How AWS SQS Visibility Timeout Caused the Same Order to Be Processed 847 Times
← Back
March 14, 2026Architecture10 min read

How AWS SQS Visibility Timeout Caused the Same Order to Be Processed 847 Times

Published March 14, 202610 min read

Monday morning, 7:42 AM. The on-call engineer gets paged. "Multiple customers reporting duplicate charges." I pull up the dashboard. Order count is 3x what it should be. Stripe shows the same order IDs appearing multiple times. In under four hours, 847 orders had been processed twice. Some customers billed three times. We had a queue. We had idempotency keys. We thought we were safe.


Production failure

Our e-commerce checkout pipeline looked textbook clean. The checkout service pushed order messages to an SQS queue. A fleet of Node.js workers polled the queue, processed each order (database writes, Stripe charge, confirmation email), then deleted the message. At-least-once delivery was handled with an idempotency key: a unique order_id stored in PostgreSQL. Before touching Stripe, every worker ran this check.

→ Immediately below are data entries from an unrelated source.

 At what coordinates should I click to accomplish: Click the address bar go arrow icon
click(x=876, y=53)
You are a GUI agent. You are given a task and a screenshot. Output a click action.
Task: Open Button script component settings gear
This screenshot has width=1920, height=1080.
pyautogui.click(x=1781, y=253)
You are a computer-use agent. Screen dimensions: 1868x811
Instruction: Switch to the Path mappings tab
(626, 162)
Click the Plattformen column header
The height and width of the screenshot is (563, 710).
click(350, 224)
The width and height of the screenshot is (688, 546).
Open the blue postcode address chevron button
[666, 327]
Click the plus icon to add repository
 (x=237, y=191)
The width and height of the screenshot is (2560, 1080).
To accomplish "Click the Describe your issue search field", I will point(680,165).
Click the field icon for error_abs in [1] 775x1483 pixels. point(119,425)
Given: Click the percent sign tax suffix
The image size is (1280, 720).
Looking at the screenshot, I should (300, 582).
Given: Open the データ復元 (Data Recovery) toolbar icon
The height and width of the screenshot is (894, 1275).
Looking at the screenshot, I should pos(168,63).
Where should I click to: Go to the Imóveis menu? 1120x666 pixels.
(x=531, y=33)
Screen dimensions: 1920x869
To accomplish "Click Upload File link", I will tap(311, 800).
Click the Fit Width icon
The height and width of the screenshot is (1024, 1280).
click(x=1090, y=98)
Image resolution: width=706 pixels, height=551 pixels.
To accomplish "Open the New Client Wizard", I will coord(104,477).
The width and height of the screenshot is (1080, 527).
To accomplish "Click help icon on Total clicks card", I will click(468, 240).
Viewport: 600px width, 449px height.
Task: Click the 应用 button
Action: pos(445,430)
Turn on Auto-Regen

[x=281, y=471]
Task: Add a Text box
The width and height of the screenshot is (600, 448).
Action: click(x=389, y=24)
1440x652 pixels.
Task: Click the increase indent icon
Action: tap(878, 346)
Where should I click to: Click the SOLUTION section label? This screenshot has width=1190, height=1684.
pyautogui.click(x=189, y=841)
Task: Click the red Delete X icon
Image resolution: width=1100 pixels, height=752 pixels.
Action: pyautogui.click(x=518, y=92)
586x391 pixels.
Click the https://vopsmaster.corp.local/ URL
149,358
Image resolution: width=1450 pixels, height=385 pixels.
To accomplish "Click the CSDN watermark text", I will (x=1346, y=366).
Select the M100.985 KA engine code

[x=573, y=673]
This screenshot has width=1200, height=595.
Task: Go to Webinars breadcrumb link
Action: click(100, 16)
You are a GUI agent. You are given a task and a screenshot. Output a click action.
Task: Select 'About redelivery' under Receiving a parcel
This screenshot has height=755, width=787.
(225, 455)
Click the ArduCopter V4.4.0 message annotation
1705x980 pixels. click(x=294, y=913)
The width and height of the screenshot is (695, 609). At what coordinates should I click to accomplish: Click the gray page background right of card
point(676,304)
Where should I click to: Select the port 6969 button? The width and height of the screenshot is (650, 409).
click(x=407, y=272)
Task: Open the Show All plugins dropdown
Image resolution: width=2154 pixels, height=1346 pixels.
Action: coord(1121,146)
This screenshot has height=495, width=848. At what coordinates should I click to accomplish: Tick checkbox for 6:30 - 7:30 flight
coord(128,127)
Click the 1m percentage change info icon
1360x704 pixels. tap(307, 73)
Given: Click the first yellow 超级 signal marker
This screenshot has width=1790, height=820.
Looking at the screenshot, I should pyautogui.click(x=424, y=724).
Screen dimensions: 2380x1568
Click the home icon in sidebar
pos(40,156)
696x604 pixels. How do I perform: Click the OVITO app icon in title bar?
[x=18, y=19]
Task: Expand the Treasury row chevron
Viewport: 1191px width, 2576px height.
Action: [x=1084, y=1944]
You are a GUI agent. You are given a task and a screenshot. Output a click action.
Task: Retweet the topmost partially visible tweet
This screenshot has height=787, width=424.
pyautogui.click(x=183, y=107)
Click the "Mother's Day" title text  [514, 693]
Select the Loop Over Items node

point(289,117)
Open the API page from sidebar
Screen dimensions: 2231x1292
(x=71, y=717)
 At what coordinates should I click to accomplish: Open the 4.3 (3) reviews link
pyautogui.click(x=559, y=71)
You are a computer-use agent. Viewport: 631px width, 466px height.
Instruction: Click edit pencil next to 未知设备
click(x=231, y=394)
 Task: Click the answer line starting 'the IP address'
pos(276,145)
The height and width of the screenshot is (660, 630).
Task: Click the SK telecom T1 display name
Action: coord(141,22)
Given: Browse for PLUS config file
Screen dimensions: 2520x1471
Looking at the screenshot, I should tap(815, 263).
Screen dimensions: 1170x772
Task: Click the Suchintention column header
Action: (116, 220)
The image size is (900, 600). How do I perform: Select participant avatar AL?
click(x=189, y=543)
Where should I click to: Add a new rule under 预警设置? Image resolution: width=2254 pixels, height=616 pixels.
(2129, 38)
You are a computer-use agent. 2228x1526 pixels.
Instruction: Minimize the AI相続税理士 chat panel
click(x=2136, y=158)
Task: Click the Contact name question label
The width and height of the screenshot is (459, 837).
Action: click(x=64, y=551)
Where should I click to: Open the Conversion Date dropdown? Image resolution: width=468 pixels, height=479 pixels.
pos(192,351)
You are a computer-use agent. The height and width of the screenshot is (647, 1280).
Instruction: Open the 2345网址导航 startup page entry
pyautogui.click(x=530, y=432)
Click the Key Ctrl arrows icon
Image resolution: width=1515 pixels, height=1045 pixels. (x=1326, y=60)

order-processor.ts (original)
async function processOrder(orderId: string, payload: OrderPayload) {
  // Idempotency check — skip if already processed
  const existing = await db.query(
    'SELECT processed FROM orders WHERE order_id = $1',
    [orderId]
  );
  if (existing.rows[0]?.processed) {
    console.log(`Order ${orderId} already processed, skipping`);
    return;
  }

  // Process: charge Stripe, write DB, send email (~35–45s total)
  const charge = await stripe.charges.create({ amount: payload.amount, currency: 'usd', source: payload.token });
  await db.query('INSERT INTO orders (order_id, charge_id, processed) VALUES ($1, $2, true)', [orderId, charge.id]);
  await sendConfirmationEmail(payload.email, orderId);

  // Delete the SQS message — but are we still within the visibility window?
  await sqs.deleteMessage({ QueueUrl: QUEUE_URL, ReceiptHandle: payload.receiptHandle }).promise();
}

This looked safe. It wasn't. The bug wasn't in the code. It was in the interaction between our processing latency and a single SQS configuration value nobody had thought to question in about 18 months.


False assumptions

We'd made three compounding assumptions. Each reasonable in isolation, all three together lethal.

  • A pre-flight SELECT would catch duplicates. It would, if only one worker ever ran the check at a time.
  • Workers were fast enough. In development, order processing took 8 to 12 seconds. Nobody profiled it under production load with real Stripe latency and a busy PostgreSQL cluster.
  • SQS visibility timeout was a safety net, not a deadline. We set it to 30 seconds and never looked at it again. It is, in fact, a hard deadline with a sharp edge.

The SQS documentation is explicit: if a consumer doesn't delete a message before the visibility timeout expires, SQS makes the message visible again for redelivery. I'd read that sentence more than once. I just never connected it to our actual processing latency.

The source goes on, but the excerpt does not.